━━━━━ Texte à lire

À Capharnaüm : la nourriture durable – Jn 6,24-35
par le Père François Marxer
Autant dire qu’on les comprend ! Avec ce qui s’est passé dimanche dernier, eh ! plus de problème d’approvisionnement ! Ce n’est même plus la peine d’aller à Carrefour pour recharger les caddies. Que voulez-vous, l’abondance dans nos pays de disette, quelle aubaine ! Ça nous rappellerait presque le Psaume : « Le Seigneur est mon berger, je ne manque de rien ; sur des prés d’herbe fraîche il me fait reposer ». Et c’est vrai qu’en ce printemps, l’herbe verte ne manque pas là où on a mangé du pain frais et du poisson, tant qu’on en voulait : un vrai repas de fête ! On aurait voulu le retenir, qu’il soit notre chef, notre roi – ç’aurait été avantageux, mais pfuiiit…, il s’est éclipsé, disparu. Et ses proches, sa garde rapprochée – ils sont douze et ils avaient chacun en main un panier où on avait ramassé ce qui restait du festin en prévision des jours à venir sans doute – ses proches ont repris la mer mais sans lui qui a disparu dans le noir de la nuit.

━━━━━━━━━━
━━━━━ Lignes de données

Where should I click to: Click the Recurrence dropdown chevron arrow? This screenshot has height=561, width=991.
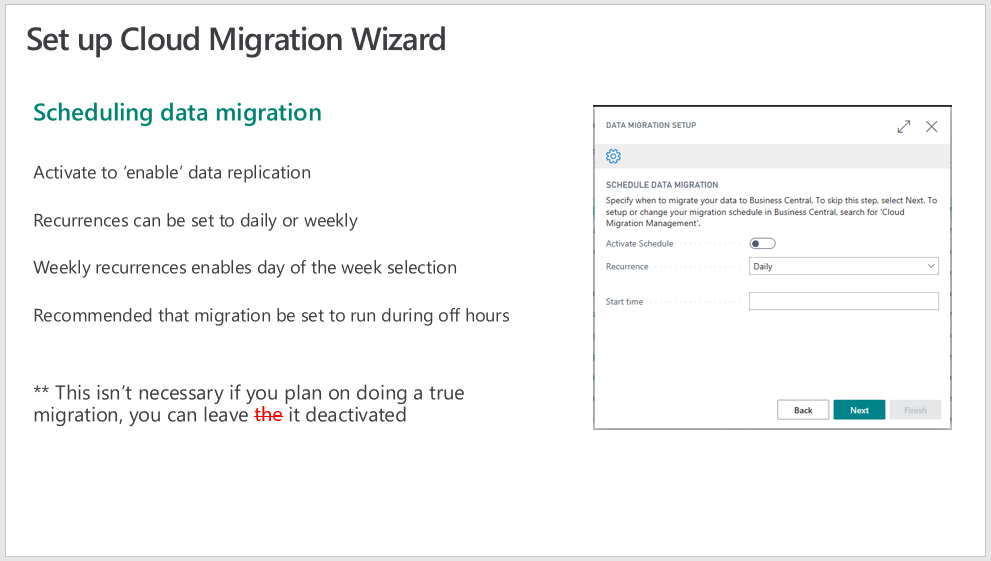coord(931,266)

━━━━━━━━━━
━━━━━ Lignes de données

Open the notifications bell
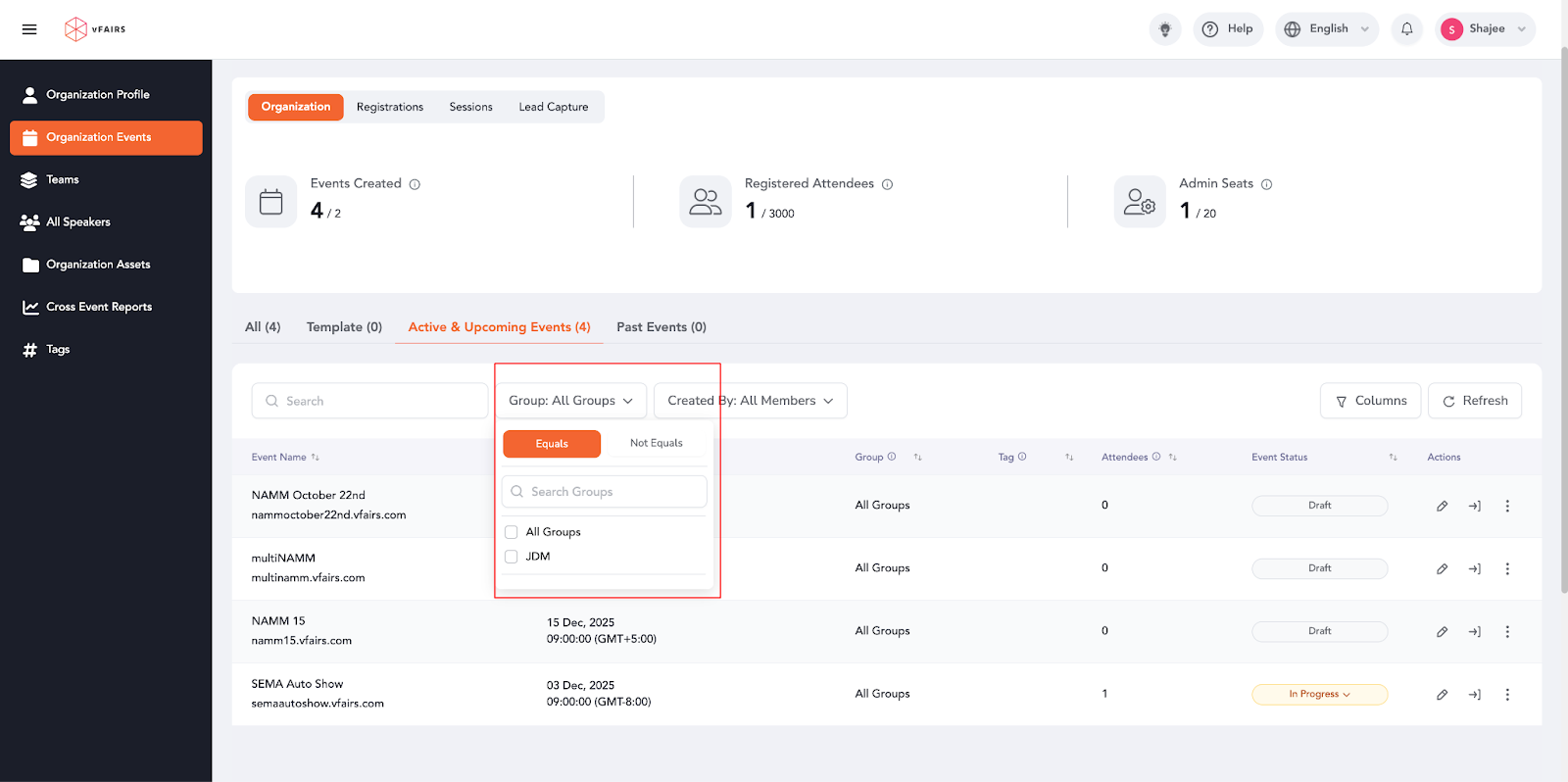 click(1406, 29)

━━━━━━━━━━

◆ **Défi 1**: Selon l'homélie sur Jn 6,24-35, pourquoi chacun des douze proches avait-il un panier en main ? Répondez en une à trois phrases.
◆ **Défi 2**: Prolongez l'homélie sur Jn 6,24-35 en reprenant juste après sa dernière phrase.

◆ **Réponse attendue 1**: Chacun tenait un panier dans lequel on avait ramassé ce qui restait du festin, sans doute en prévision des jours à venir.

◆ **Réponse attendue 2**:
Mais les gens ne sont pas sots, on n’allait quand même pas le laisser filer comme ça, ça serait trop bête. Tenez, des barques venant de Tibériade passaient par là : allez, on embarque. On prend comme ça le raccourci, le chemin direct ; si lui a contourné le lac à pied, comme nous on avait fait avant-hier, on le rattrapera et on sera là avant lui. Ils arrivent à Capharnaüm, et là, stupéfaction ! Jésus est déjà là ; comment a-t-il fait ? Il n’a pas pris la barque avec ses disciples, alors il a longé la rive du lac, mais ce n’est quand même pas un marathonien ! Alors, intrigués, on lui a posé la question : « Rabbi, quand es-tu arrivé ici ? »
Cette question n’a l’air de rien, elle a l’air sympathique, tout juste un peu de curiosité peut-être, mais si gentiment posée, avec un zeste de naïveté : « Quand es-tu arrivé ici, avant nous, qui avons pris le chemin direct, rapide ? » C’est la question du Tentateur qui revient, à peine déguisée, à peine maquillée. Il y a quelque temps de ça, il avait mené Jésus sur le pinacle du Temple et avait proposé : Allez, jette-toi en bas, tu ne risques rien puisque ton Dieu et Père enverra ses anges pour que tu ne t’écrases pas à l’arrivée. Quarante mètres, normalement ton sort serait réglé, mais non ! là, tu t’en sortirais, indemne. Ah ! les gens seraient é-pa-tés, et tout le monde saurait que Dieu est de ton côté. Alors, ton travail de Messie – puisque c’est pour ça que tu as été envoyé, n’est-ce pas ? – ça marcherait comme sur des roulettes !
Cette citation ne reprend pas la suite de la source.